In the first meeting of the indigent care subcommittee of the Finance Committee, chairman Jerry Brigham announced that the group would travel to Savannah on June 26 to look at its Westside Urban Health Center. That clinic serves the uninsured, Medicare and Medicaid patients for the community.
Mr. Brigham also said there may be a citizens' committee formed to get input from the public on funding indigent care and welcomed input from anyone.
"I want to involve this community in making the decision on what this community's level of indigent care is going to be," Mr. Brigham said. "Once we decide where it's going to be, I want us to decide how we're going to fund it.
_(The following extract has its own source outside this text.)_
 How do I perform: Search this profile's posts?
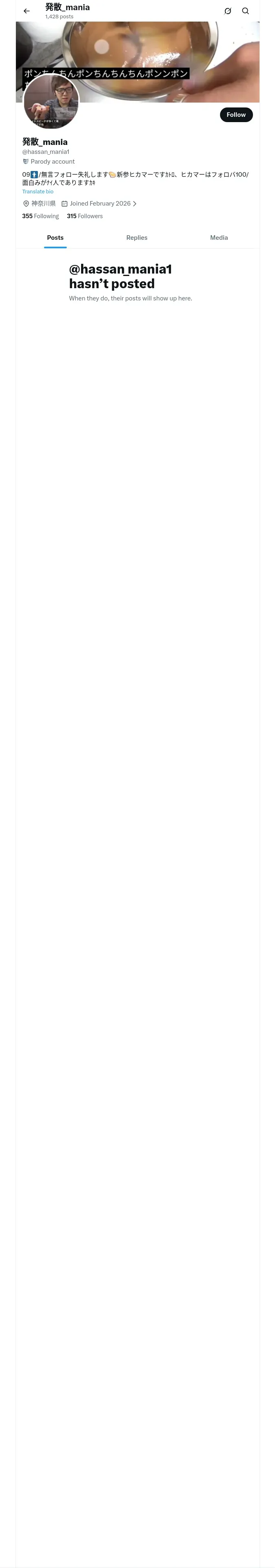(245, 11)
I know we can't continue to do what we've done in the past."
Augusta contracts with University Hospital to provide care for the certified indigent but caps those payments at a certain amount each year, which currently is $1.25 million. Setting that amount has led to protracted budget debates each year, a fracas all sides are hoping to avoid this year.
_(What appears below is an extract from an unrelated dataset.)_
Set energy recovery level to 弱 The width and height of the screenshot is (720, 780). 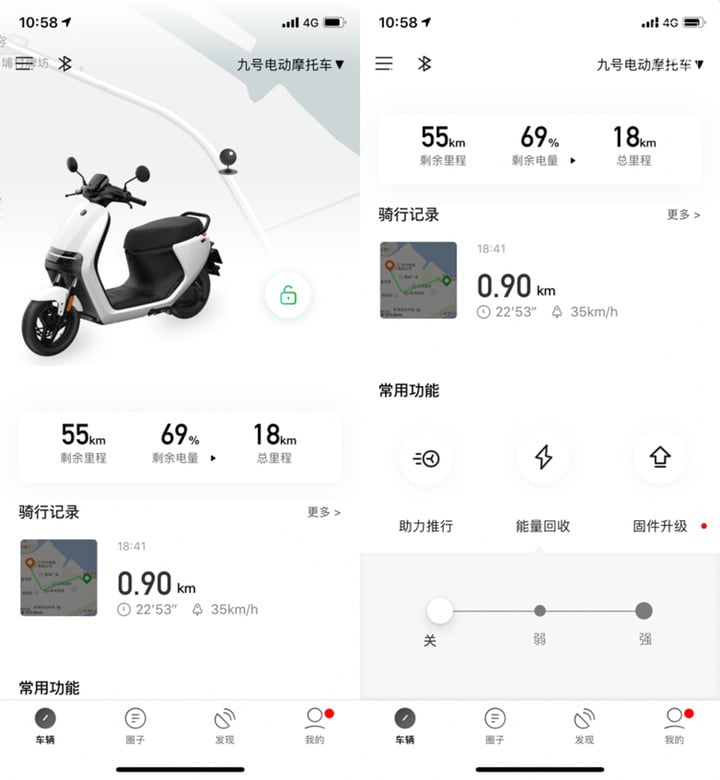tap(540, 610)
"We can do that better," said J. Larry Read, chief executive officer of University Health Care System. "We applaud this effort to sit down, roll up our sleeves and get on with it."
The subcommittee will hold hearings and hopes to make a recommendation to the Finance Committee before the budget process begins in August, Mr. Brigham said. The next meeting will be in 2-3 weeks but has not yet been set.
Committee members and Commissioners Lee Beard and Andy Cheek said it is not a problem confined to one area or one hospital.
"This is a problem that we all share," Mr. Cheek said. "It doesn't just involve the hospital and poor folks."
Savannah's clinic system has an advantage in that it has been designated a federally qualified health care center, which allows it to bill Medicare, University officials said. University has sought the same designation for its community clinics, but the downtown clinic has too many doctors nearby and there is not enough poverty in the area surrounding the south Augusta clinic, said Cindy Lunsford, vice president for community services.
Still, the meetings are an opportunity to think of a different way of approaching care for the poor, Mr. Read said.
"Maybe we can develop a whole new system," he said.